The index is still processing. Since it has to download, chunk, and embed documents, it can take several minutes depending on the number of files

SUCCEEDED

The pipeline finished. If the index still isn't working, the issue might be with the profile or the query syntax

 Relationship in the RAG Architecture

In the context of Select AI and RAG (Retrieval-Augmented Generation), this table is your primary "debug log" for your knowledge base. If your AI isn't answering questions about a specific document you uploaded, checking this status table will tell you if that document was ever successfully indexed.


Phase 4: Conversational Execution

With the infrastructure in place, querying is simple.
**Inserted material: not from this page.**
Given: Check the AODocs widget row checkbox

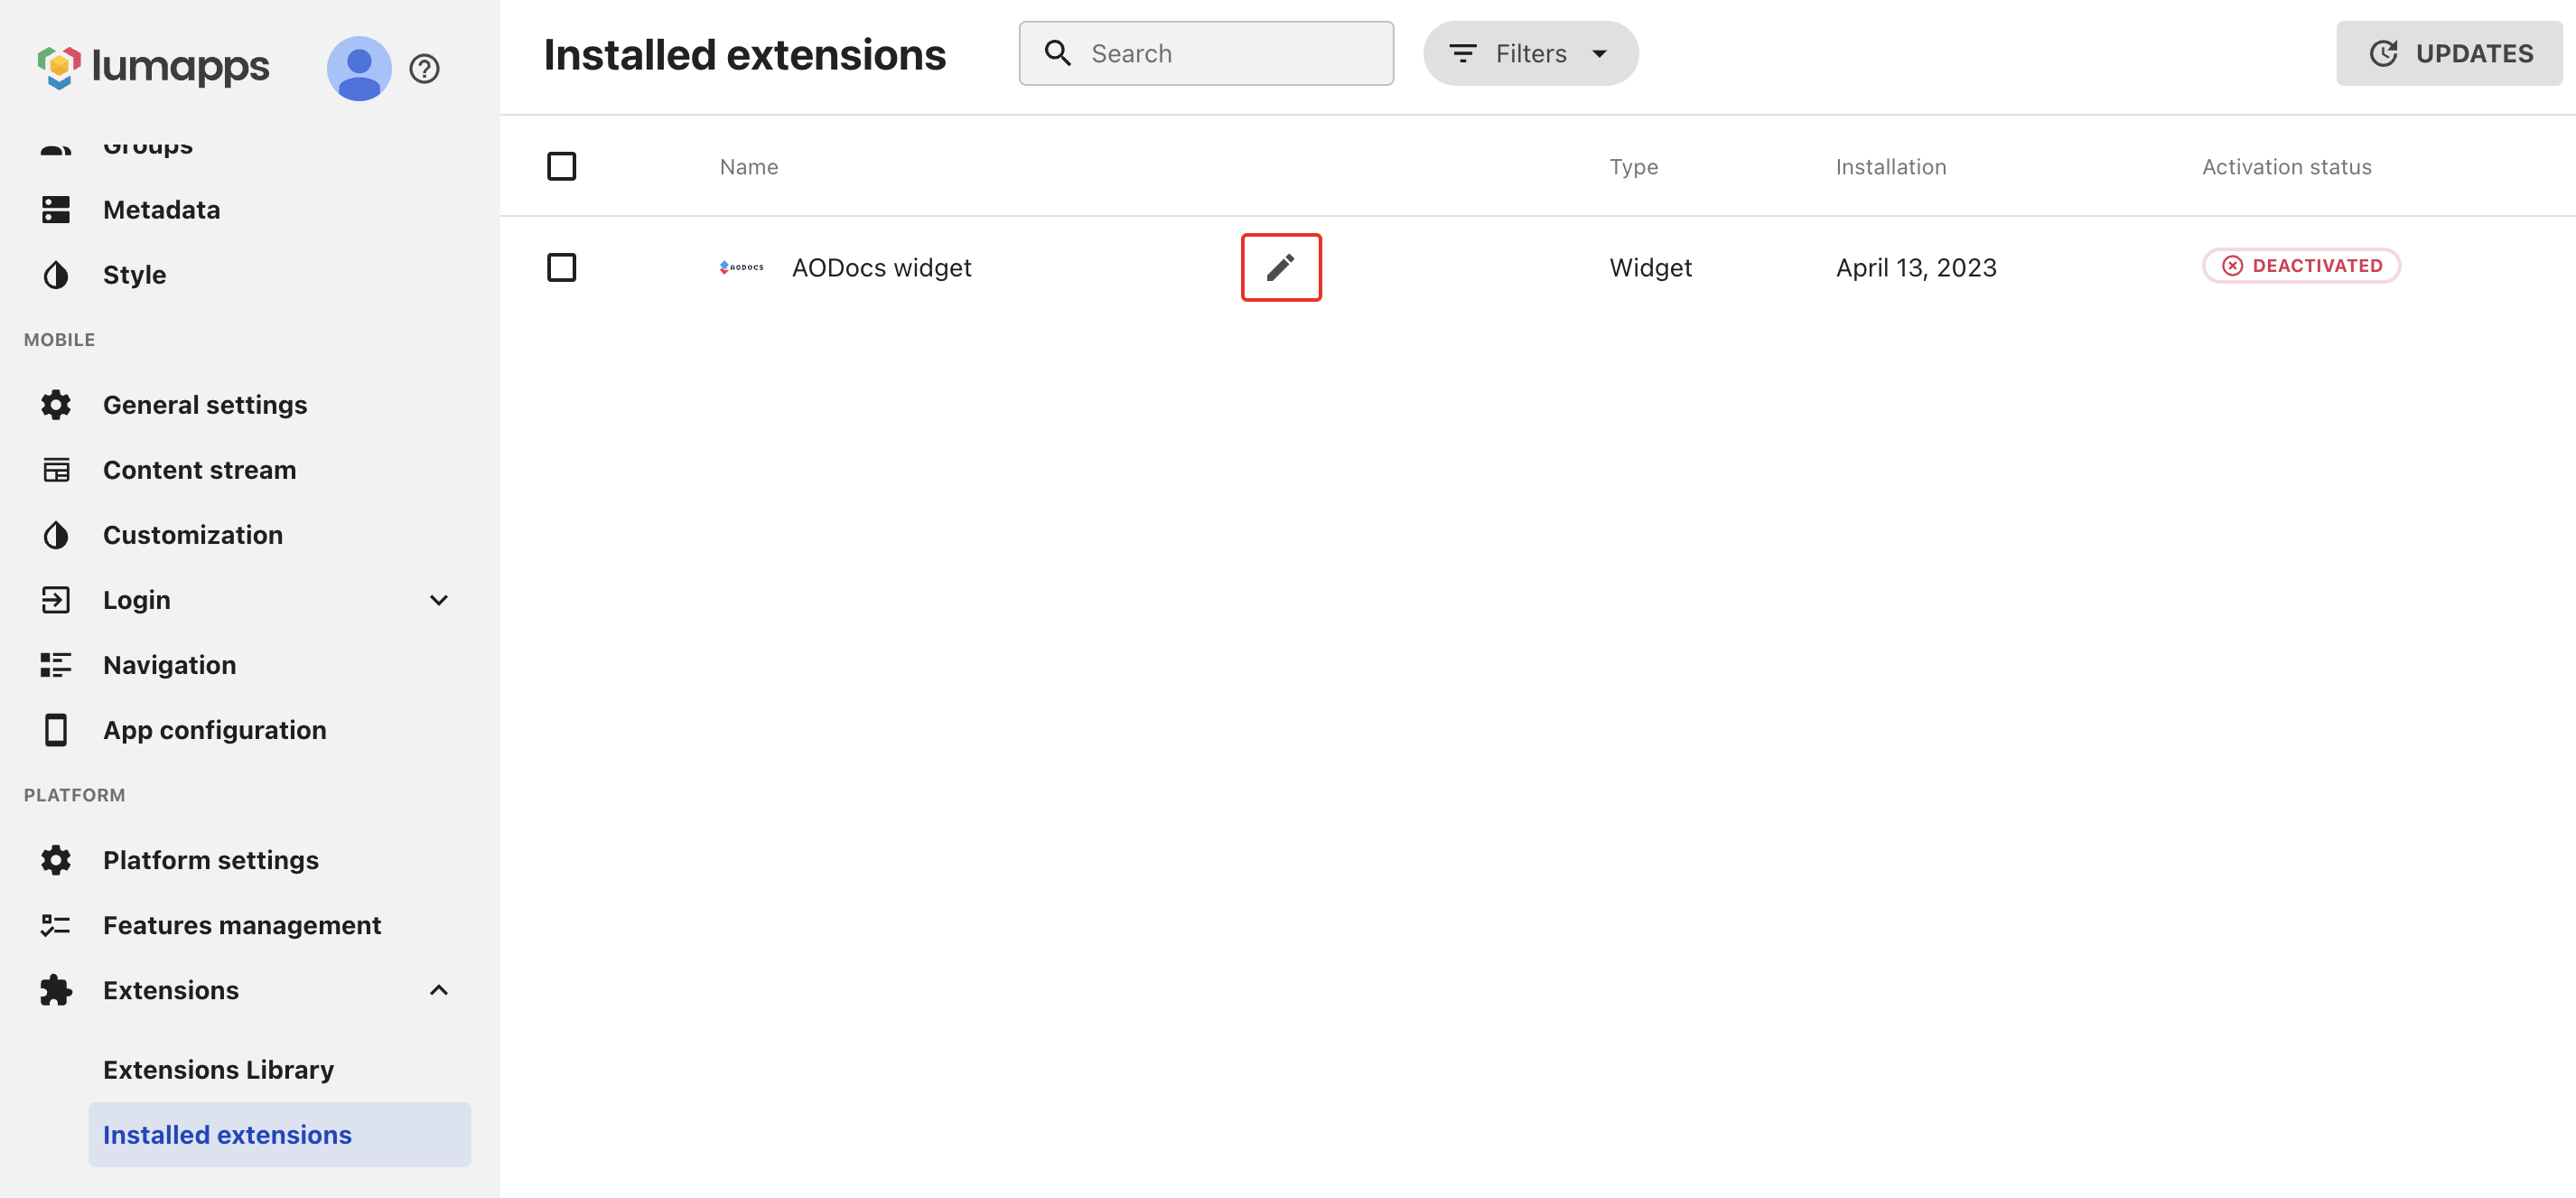Looking at the screenshot, I should 562,267.
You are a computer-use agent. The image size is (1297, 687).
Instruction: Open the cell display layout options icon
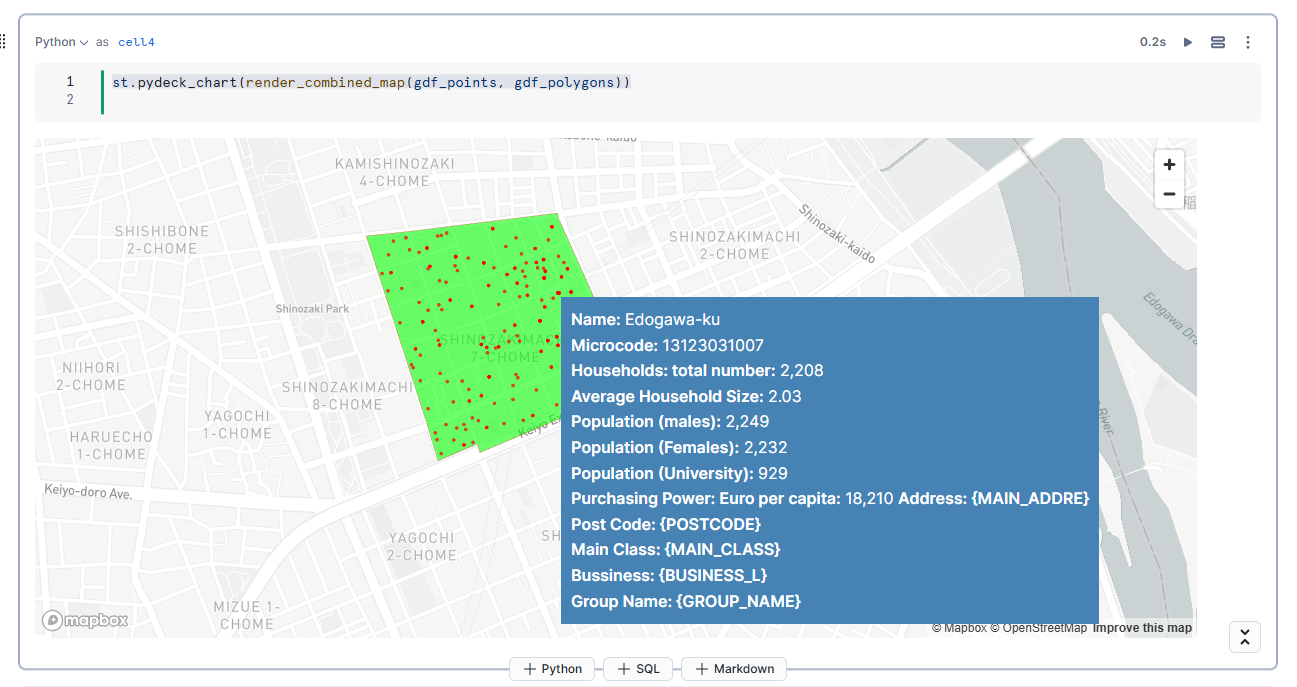pyautogui.click(x=1218, y=42)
We use the SET_PROFILE procedure to activate the context and then issue a natural language query using the narrate action.

-- Activate the profile context
EXEC DBMS_CLOUD_AI.SET_PROFILE('PDF_ASSISTANT');

-- Ask your question based on the document knowledge base
SELECT AI narrate based on the uploaded manual, what is the warranty policy?

When this query runs, the database generates an embedding for your question, performs a similarity search in the vector store to find the most relevant chunks, and sends those chunks to the LLM to generate a grounded response.

 

By moving the RAG process into the database, we haven't just simplified the code; we've made the enterprise data store fundamentally more intelligent.